» **Material for this task**:
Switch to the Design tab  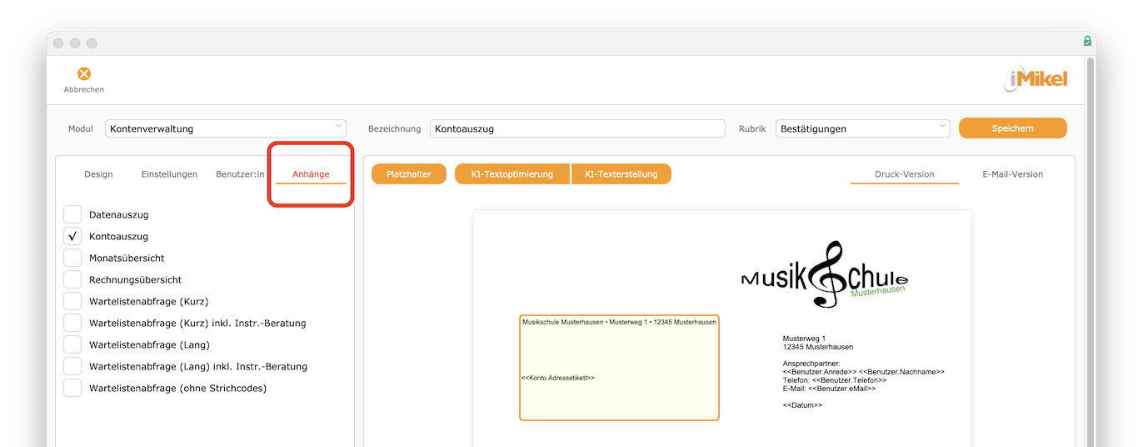[x=98, y=174]
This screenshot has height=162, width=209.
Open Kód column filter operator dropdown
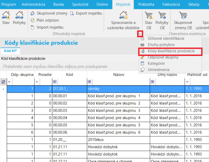coord(55,81)
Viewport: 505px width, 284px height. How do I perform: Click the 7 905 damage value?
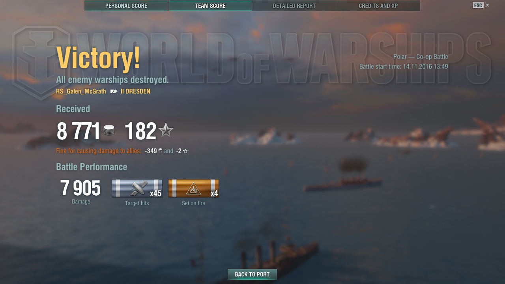click(80, 189)
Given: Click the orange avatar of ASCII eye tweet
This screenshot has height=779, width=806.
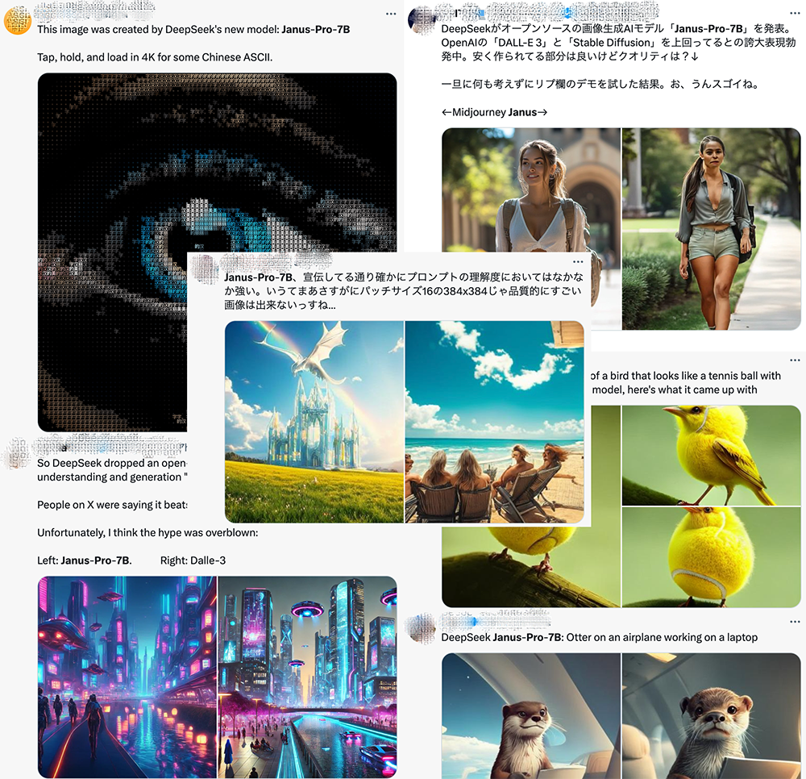Looking at the screenshot, I should [x=18, y=21].
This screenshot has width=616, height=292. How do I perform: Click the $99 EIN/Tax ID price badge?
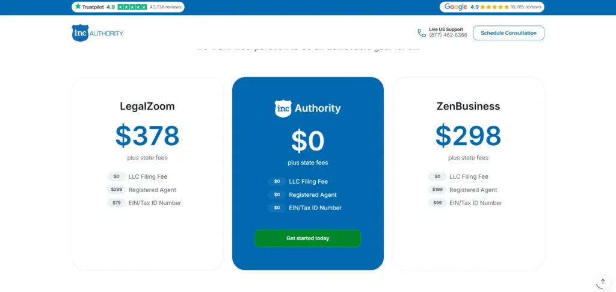click(437, 203)
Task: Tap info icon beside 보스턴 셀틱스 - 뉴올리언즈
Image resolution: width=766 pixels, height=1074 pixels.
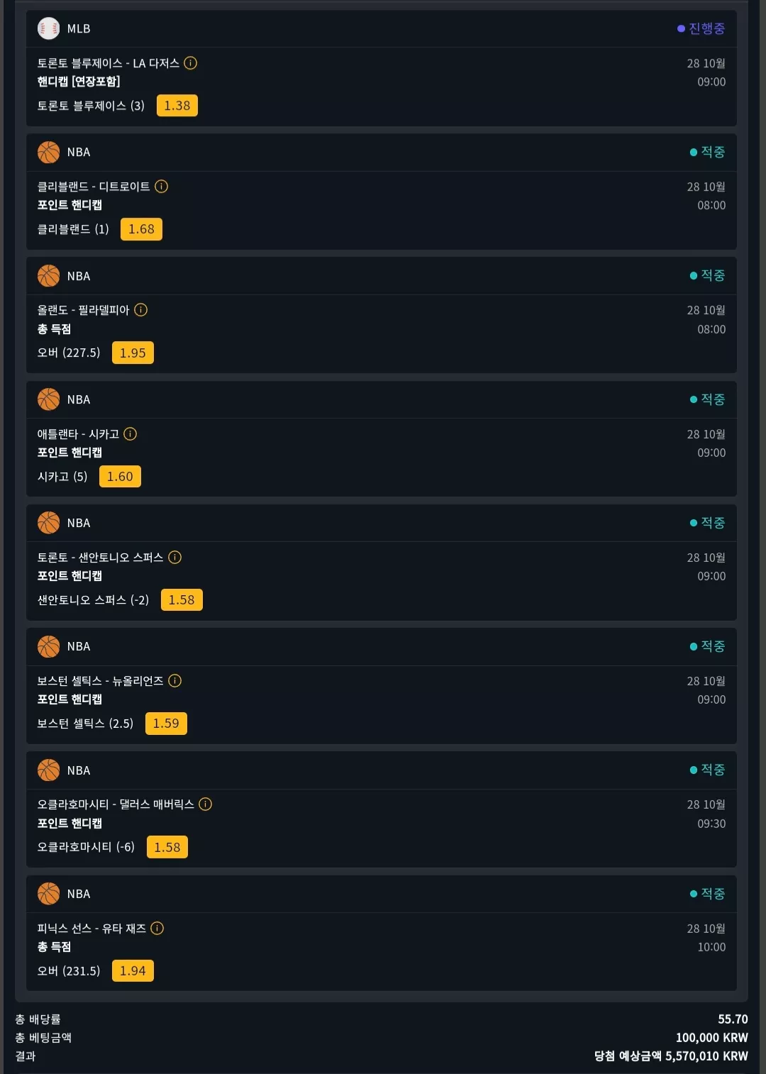Action: 175,681
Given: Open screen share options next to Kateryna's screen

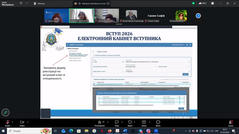Looking at the screenshot, I should tap(108, 4).
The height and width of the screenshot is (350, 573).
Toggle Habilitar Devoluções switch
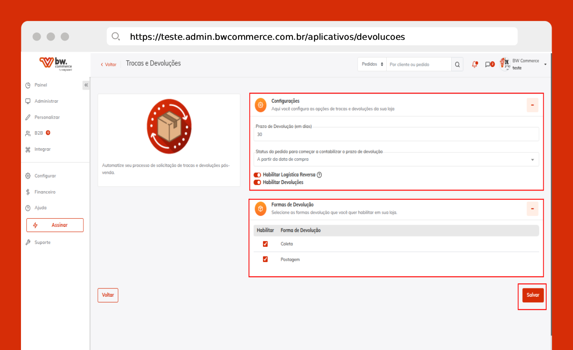point(257,182)
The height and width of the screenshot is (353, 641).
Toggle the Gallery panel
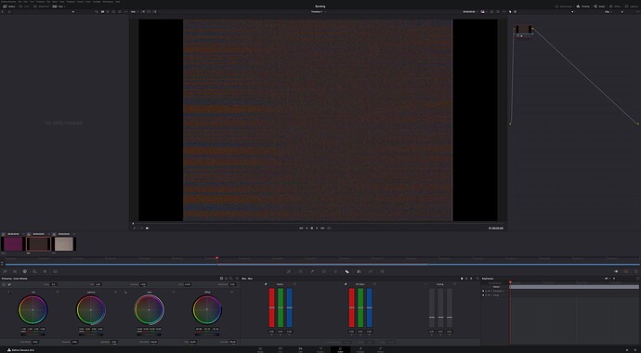tap(9, 7)
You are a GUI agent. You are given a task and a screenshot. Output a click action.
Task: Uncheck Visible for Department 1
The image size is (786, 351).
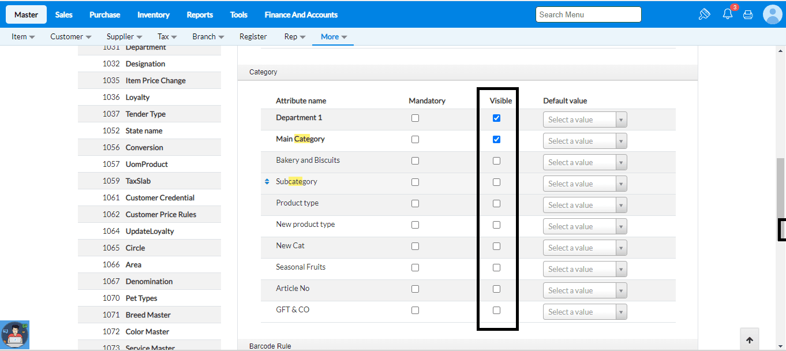496,118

» **Task goal**: Copy out, with no pictures, the lines from the one containing "Given: Click the" through the last line of the data above, both ends included and each word unchanged.

» **Task result**:
Given: Click the orange avatar of ASCII eye tweet
This screenshot has height=779, width=806.
Looking at the screenshot, I should [x=18, y=21].
This screenshot has width=616, height=292. How do I perform: Click the $99 EIN/Tax ID price badge?
click(437, 203)
Task: Tap info icon beside 보스턴 셀틱스 - 뉴올리언즈
Image resolution: width=766 pixels, height=1074 pixels.
Action: 175,681
Given: Open screen share options next to Kateryna's screen

Looking at the screenshot, I should tap(108, 4).
The height and width of the screenshot is (350, 573).
Toggle Habilitar Devoluções switch
point(257,182)
The height and width of the screenshot is (353, 641).
Toggle the Gallery panel
tap(9, 7)
You are a GUI agent. You are given a task and a screenshot. Output a click action.
Task: Uncheck Visible for Department 1
The image size is (786, 351).
496,118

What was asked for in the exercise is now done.